| What to produce |
Throughout the listing that follows, find each line with the word "agent" and copy it.

| Given records |
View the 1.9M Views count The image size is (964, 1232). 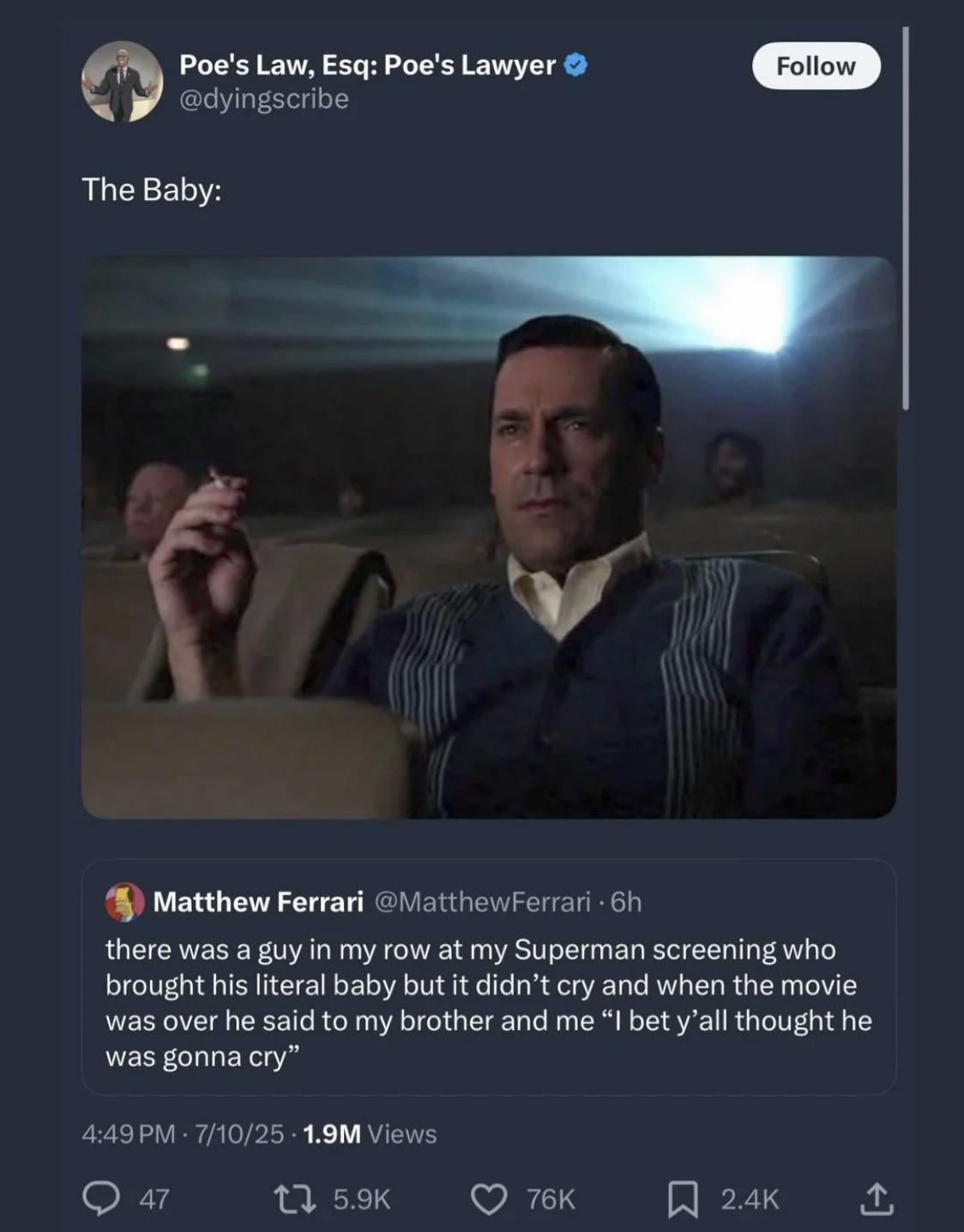tap(370, 1133)
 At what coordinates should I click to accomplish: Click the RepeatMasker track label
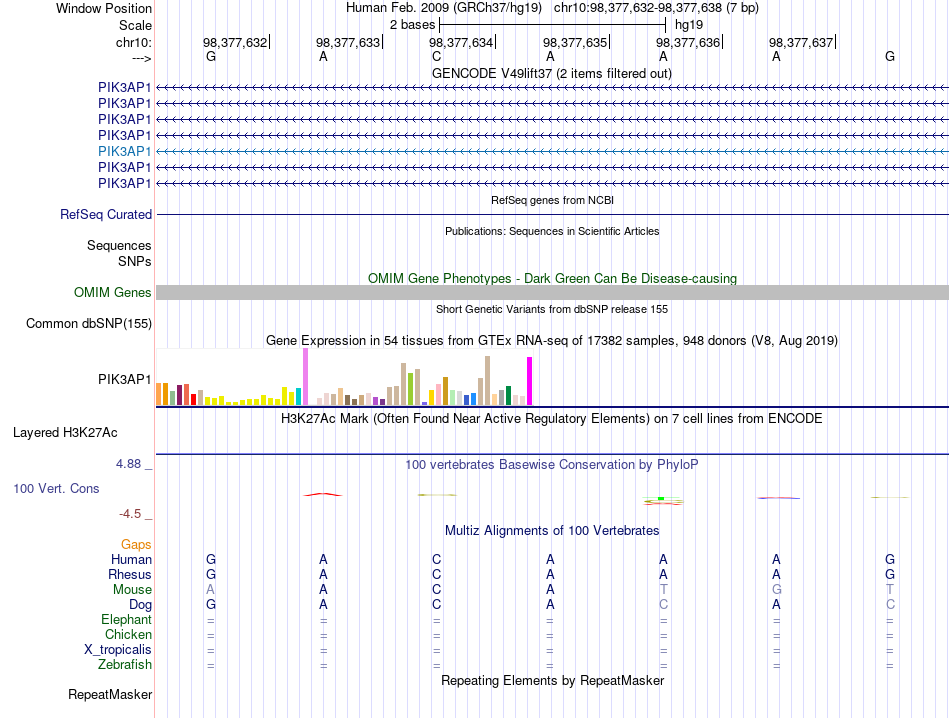coord(110,694)
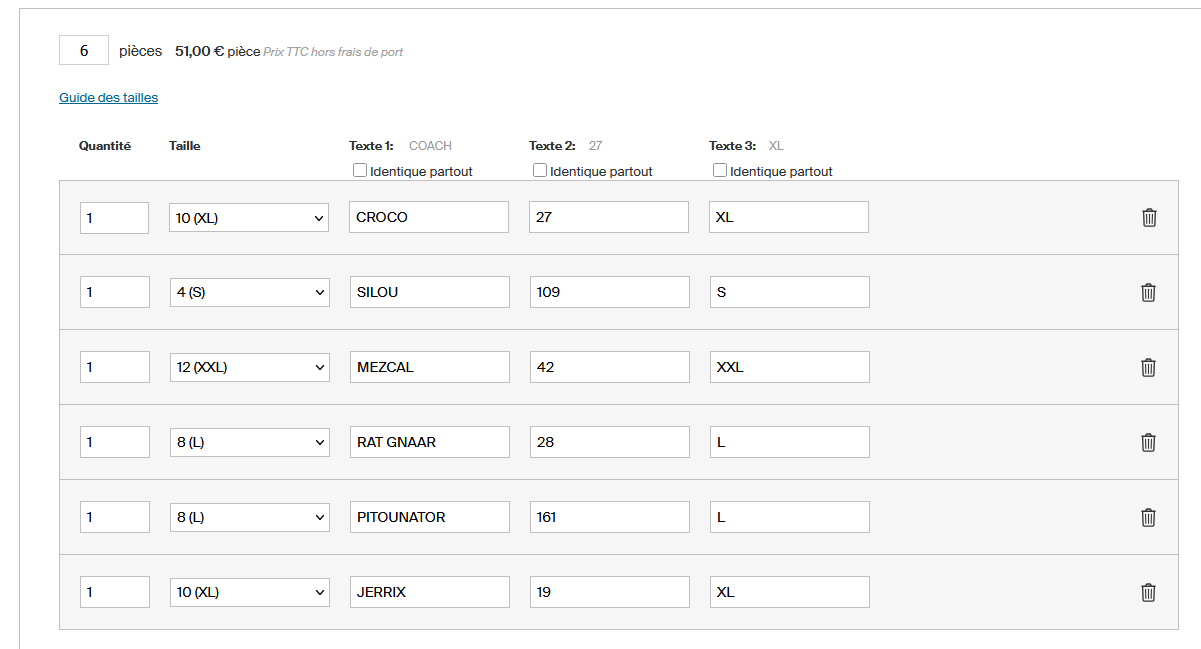
Task: Open size dropdown in RAT GNAAR row
Action: (x=249, y=442)
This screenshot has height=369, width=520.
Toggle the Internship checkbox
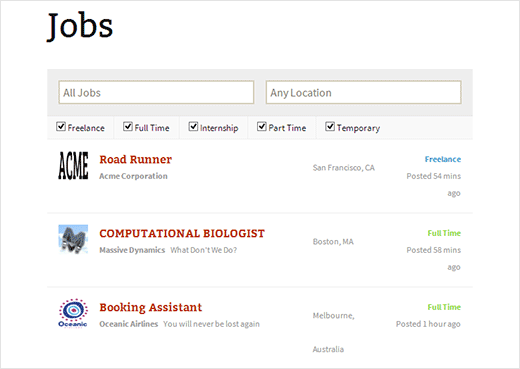tap(193, 127)
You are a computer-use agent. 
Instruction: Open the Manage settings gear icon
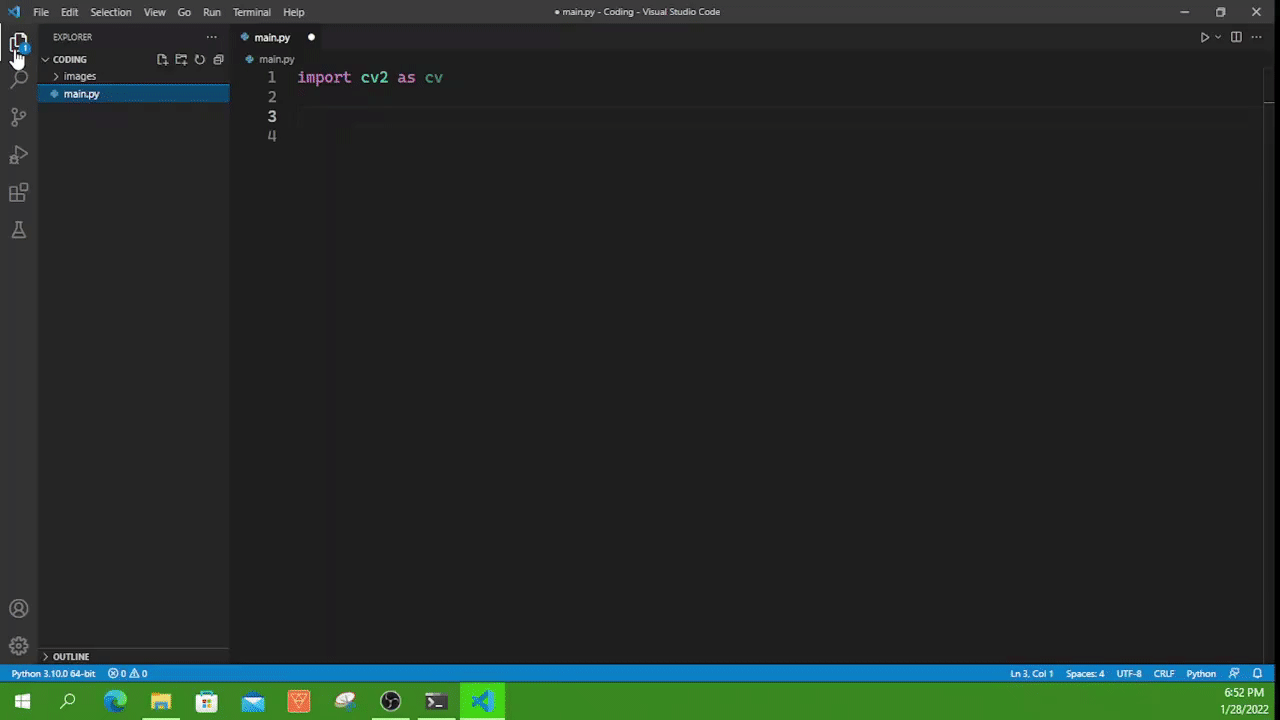point(18,645)
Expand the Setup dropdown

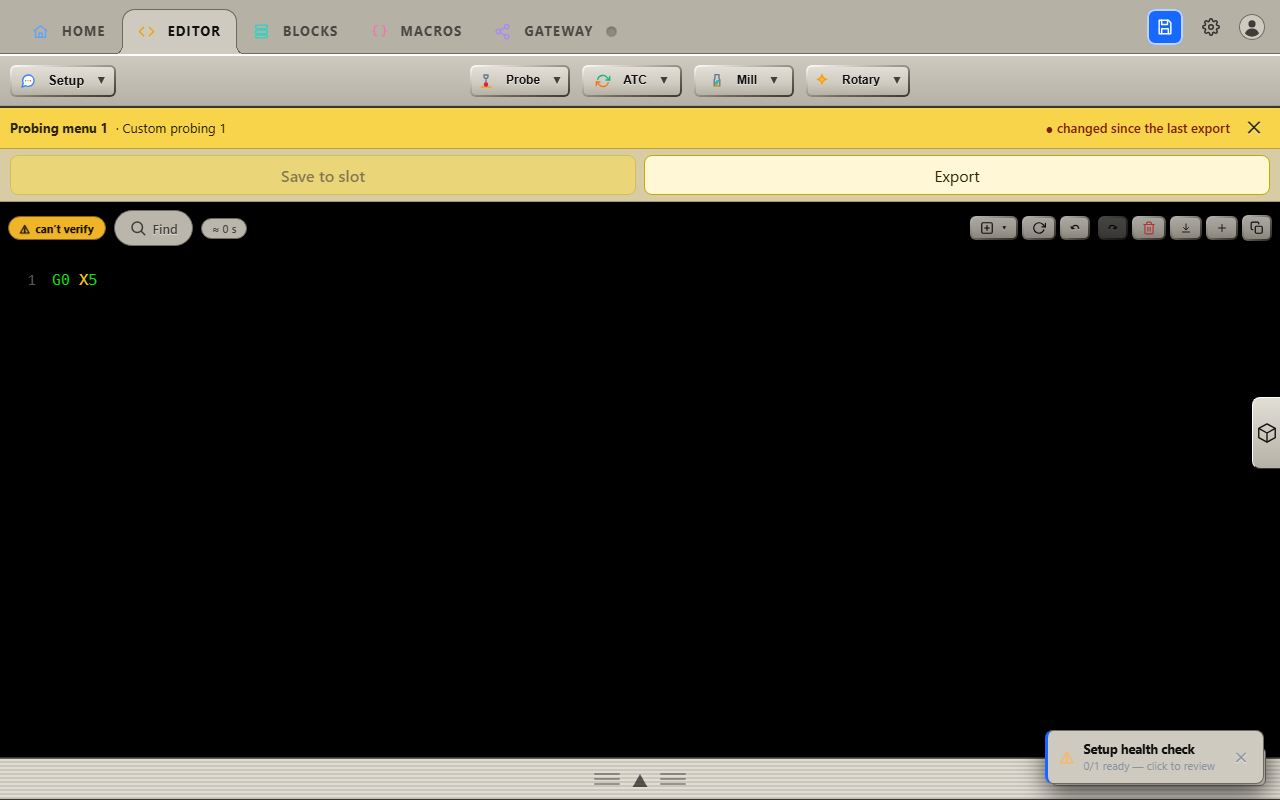click(63, 80)
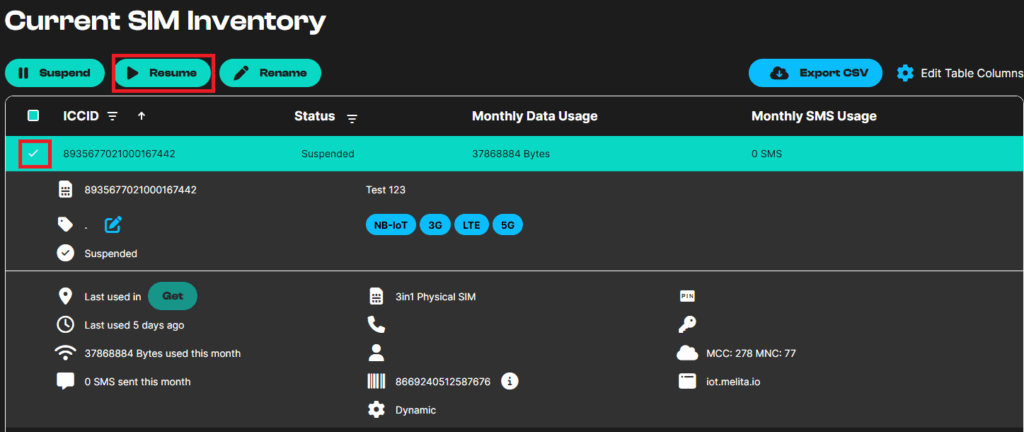Uncheck the selected SIM row checkbox

coord(34,154)
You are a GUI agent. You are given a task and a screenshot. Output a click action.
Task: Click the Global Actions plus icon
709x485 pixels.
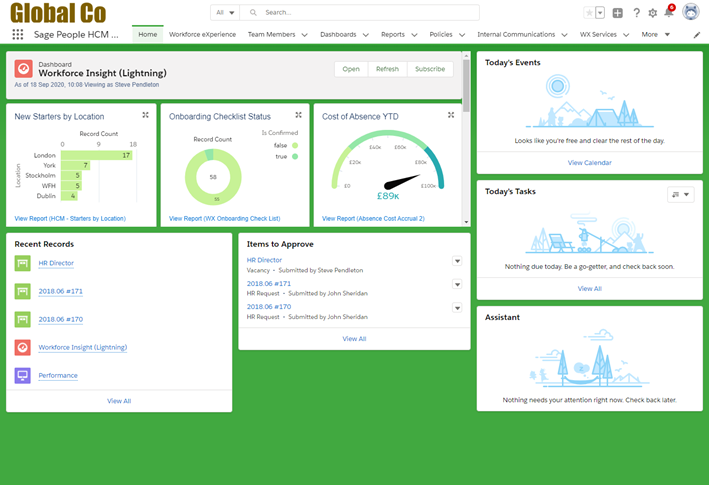pos(618,13)
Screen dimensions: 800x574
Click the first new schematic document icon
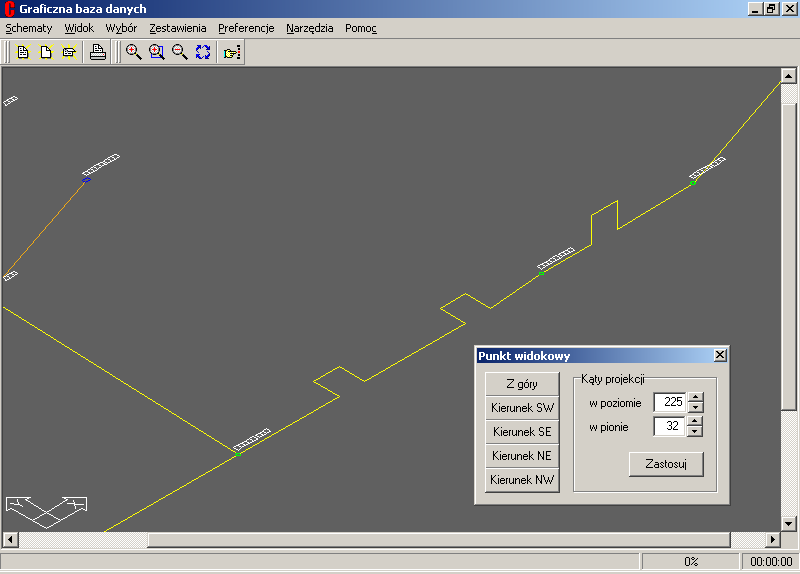tap(23, 52)
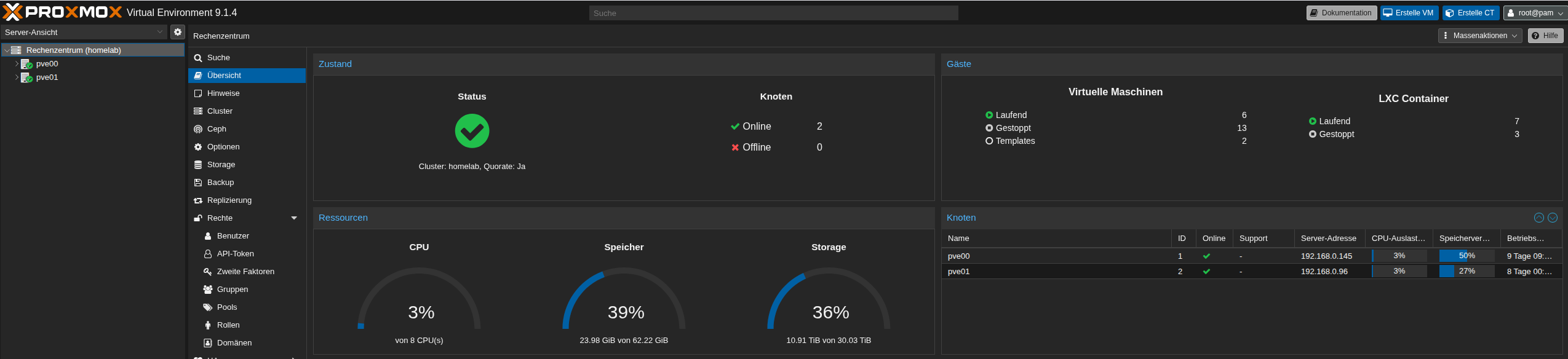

| Exercise answer |
You are a computer-use agent. 
You are a GUI agent. You are given a task and a screenshot. Output a click action.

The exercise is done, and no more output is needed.